A Signature of Gene Expression in Peripheral Blood that Enables Earlier Detection of Acute Rejection in Kidney Transplant Recipients.
Maria Hernandez-Fuentes1,3,8, Sofia Christakoudi1,2, Manohursingh Runglall 3, Paula Mobillo1, Tjir-Li Tsui1,3, Yogesh Karma3, Florence Delaney3, Rosa Montero3,4, Anastasia Spiridou 3, Sui Phin-Kon5, Beatriz Tucker5, Christopher Farmer6, Terry Strom 7, Steven Sacks 1, Graham Lord 1,3, Irene Rebollo-Mesa 1,2,8, Daniel Stahl 2, Paramit Chowdhury4.
1MRC Centre for Transplantation, King's College London, London , United Kingdom; 2Biostatistics and Health Informatics Department, Institute of Psychiatry Psychology and Neuroscience, King's College London, London, United Kingdom; 3NIHR Comprehensive Biomedical Research Centre , London, United Kingdom; 4Renal Unit, Guy’s and St Thomas’ NHS Foundation Trust, London, United Kingdom; 5Renal Unit, King’s College Hospital NHS Foundation Trust, London, United Kingdom; 6Renal Unit, East Kent Hospitals University NHS Foundation Trust, Canterbury, United Kingdom; 7Beth Israel Deaconess Medical Center, Harvard University, Boston, MA, United States; 8Global Exploratory Development, UCB Celltech, Slough, United Kingdom
KALIBRE (Kidney Allograft Immune Biomarkers of Rejection Episodes).

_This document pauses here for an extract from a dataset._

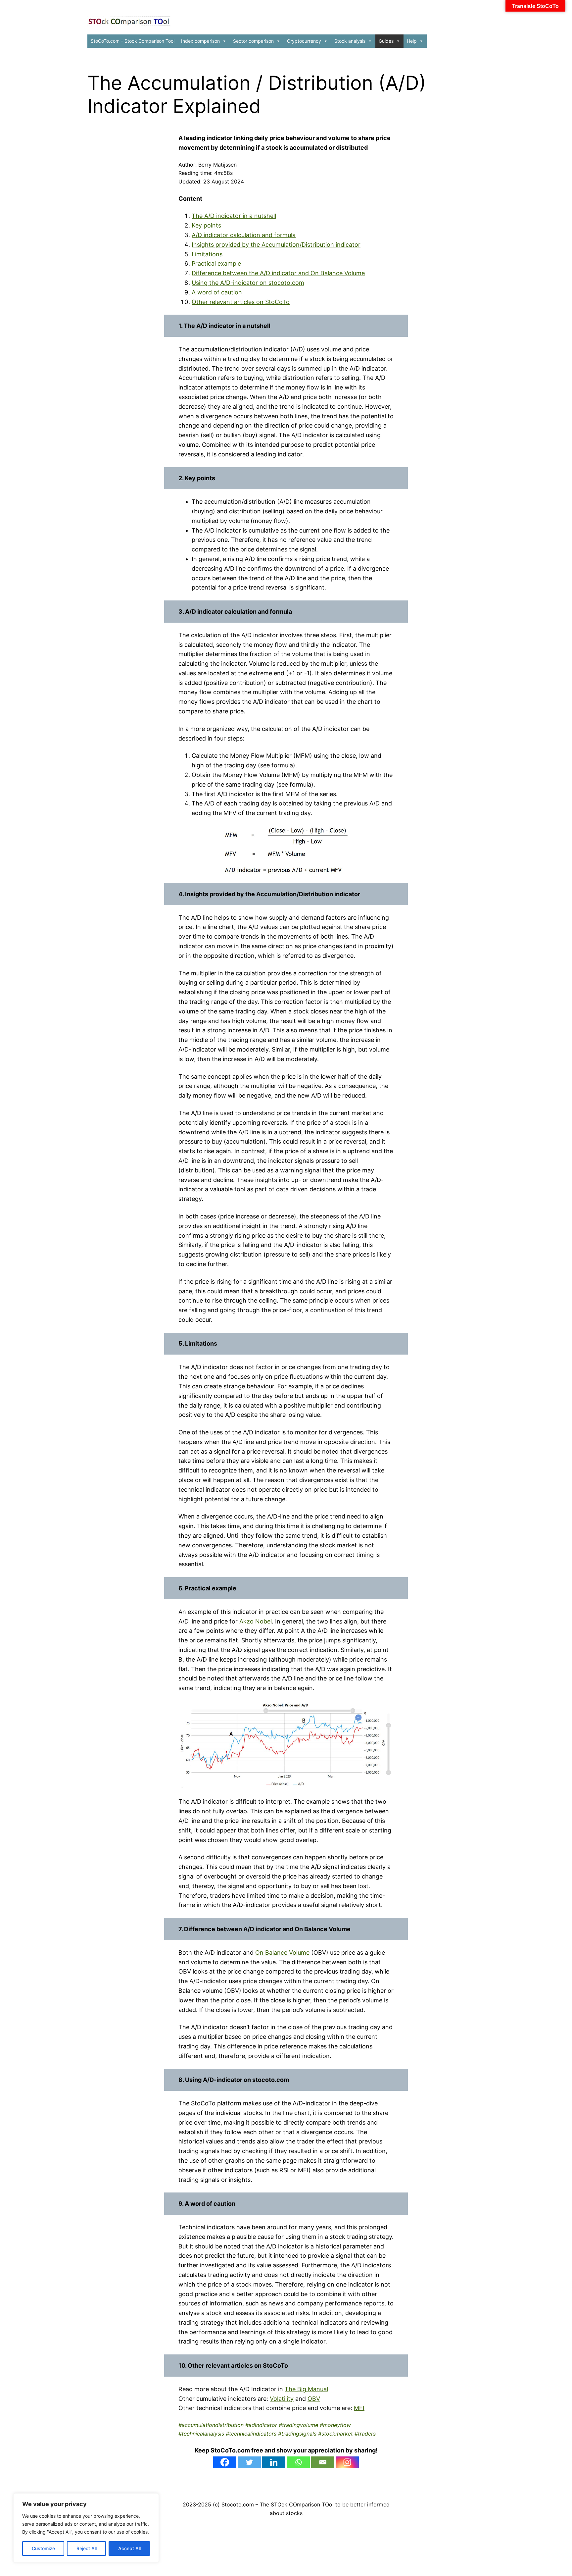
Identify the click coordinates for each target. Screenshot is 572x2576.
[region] (86, 2528)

Background: Acute rejection (AR) is often indicated by an increase in creatinine levels, after a considerable graft damage has already occurred. There is, therefore, a need for early identification of AR. Monitoring of RNA gene signatures in peripheral blood and urine samples offers the opportunity for surveillance of the recipient immune system and earlier detection of acute rejection.
Samples: We examined RT-qPCR expression of 22 literature-based candidate genes in 335 longitudinal whole-blood samples from 27 stable kidney transplant recipients (KTRs) from the KALIBRE study (Kidney Allograft Immune Biomarkers of Rejection Episodes) and 237 samples from 27 KTRs with a biopsy-proven cellular rejection during the first post-transplant year. Creatinine in stable KTRs reached no higher than 20% above the reference range and had less than 15% standard deviation.

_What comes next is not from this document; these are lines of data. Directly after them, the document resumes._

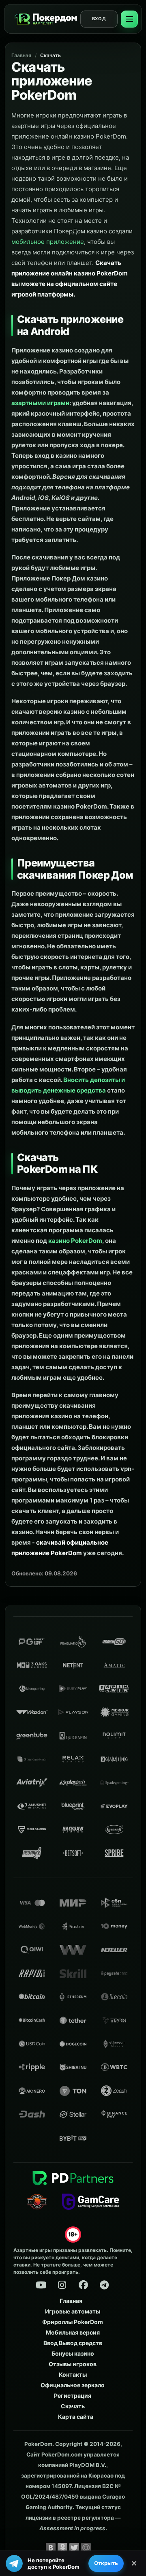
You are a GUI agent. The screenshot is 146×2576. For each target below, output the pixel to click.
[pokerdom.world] (62, 2285)
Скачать (50, 55)
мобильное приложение (47, 241)
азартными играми (40, 403)
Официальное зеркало (73, 2385)
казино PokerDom (75, 1240)
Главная (21, 55)
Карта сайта (75, 2416)
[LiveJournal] (98, 2548)
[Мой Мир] (86, 2548)
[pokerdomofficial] (83, 2285)
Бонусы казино (73, 2353)
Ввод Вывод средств (72, 2342)
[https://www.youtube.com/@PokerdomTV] (41, 2285)
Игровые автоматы (72, 2311)
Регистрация (72, 2395)
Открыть (106, 2563)
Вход (99, 18)
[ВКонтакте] (51, 2548)
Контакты (73, 2374)
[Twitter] (74, 2548)
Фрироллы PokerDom (72, 2321)
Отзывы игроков (73, 2363)
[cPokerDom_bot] (104, 2285)
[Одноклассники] (62, 2548)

Methods: To account for post-transplantation changes unrelated to rejection, we generated time-adjusted gene expression as the residuals of linear mixed-effects models with stable patients. To select a parsimonious AR signature, we used penalised logistic regression with a pre-biopsy sample in rejectors and the median gene expression for each stable patient. As a test set we used the longitudinal data. We were also able to examine longitudinal expression of genes as well as effect of different anti-rejection therapies. We subsequently tested the performance of our signature in a second cohort.
Results: A 7-gene signature of AR showed area under the curve (AUC) 0.95 (95% confidence interval 0.91-1.00), sensitivity 0.85, specificity 0.93, positive and negative predictive values 0.92 and 0.86 and cross-validated AUC 0.85 (0.75-0.95). The estimated probability of rejection increased as early as six weeks prior to the AR biopsy and decreased after administration of treatment. Notably, gene expression in stable KTRs, as well as in rejectors, showed a pronounced variability, with 22% AR-positives longitudinal samples.

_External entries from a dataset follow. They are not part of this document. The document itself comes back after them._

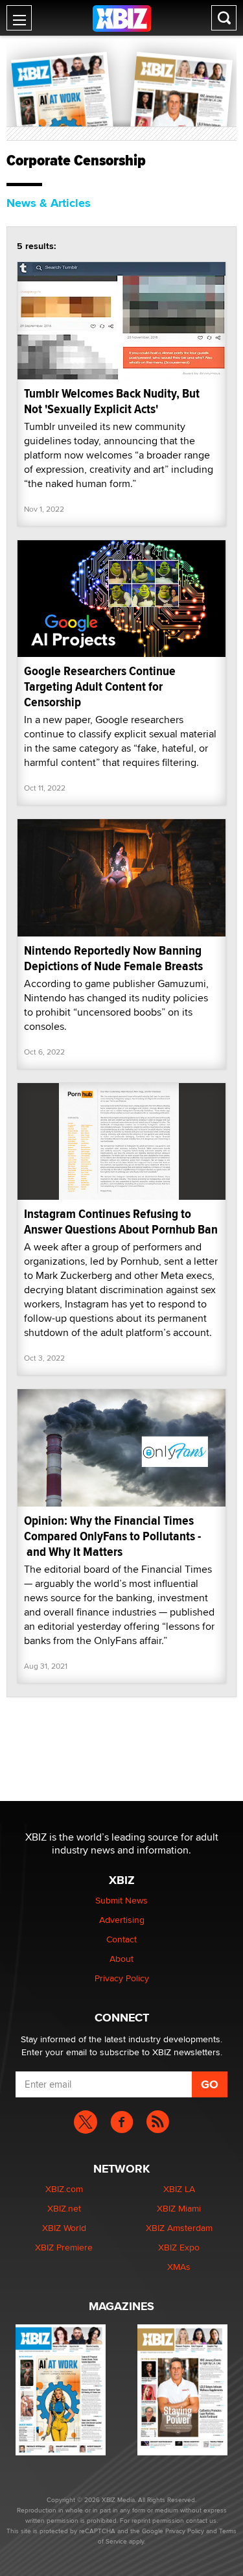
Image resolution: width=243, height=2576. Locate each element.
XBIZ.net (64, 2208)
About (121, 1958)
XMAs (179, 2266)
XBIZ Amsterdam (179, 2227)
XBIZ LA (179, 2188)
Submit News (121, 1900)
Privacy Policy (122, 1978)
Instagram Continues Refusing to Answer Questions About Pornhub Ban (121, 1221)
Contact (121, 1939)
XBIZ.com (64, 2188)
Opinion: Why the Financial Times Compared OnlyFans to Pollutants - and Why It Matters (112, 1536)
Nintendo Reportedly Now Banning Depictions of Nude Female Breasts (113, 958)
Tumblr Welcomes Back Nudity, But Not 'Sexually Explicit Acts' (112, 401)
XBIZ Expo (179, 2247)
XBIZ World (64, 2227)
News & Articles (48, 203)
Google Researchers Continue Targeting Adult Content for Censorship (100, 686)
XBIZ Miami (179, 2208)
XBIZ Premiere (64, 2247)
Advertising (122, 1919)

Conclusion: Molecular marker alterations in blood emerge well ahead of the time of clinically overt AR. Monitoring of a gene-expression signature of AR in peripheral blood could unravel AR-related pro-inflammatory activity and provide information on subclinical processes and further justification for a biopsy in cases of sustained kidney dysfunction with no marked change in creatinine.
Medical Research Council (MRC) (grants G0801537/ID: 88245 and MRC Centre for Transplantation, – MRC grant no. MR/J006742/1). MHF - HEALTH-F5– 2010–260687: The ONE Study. . SC, PM and MPH-F received funding from FP7-HEALTH-2012-INNOVATION-1 project number 305147: BIO-DrIM. . National Institute for Health Research Biomedical Research Centre at Guy’s and St Thomas’ and King’s College London.. NIHR Health Informatics Collaborative.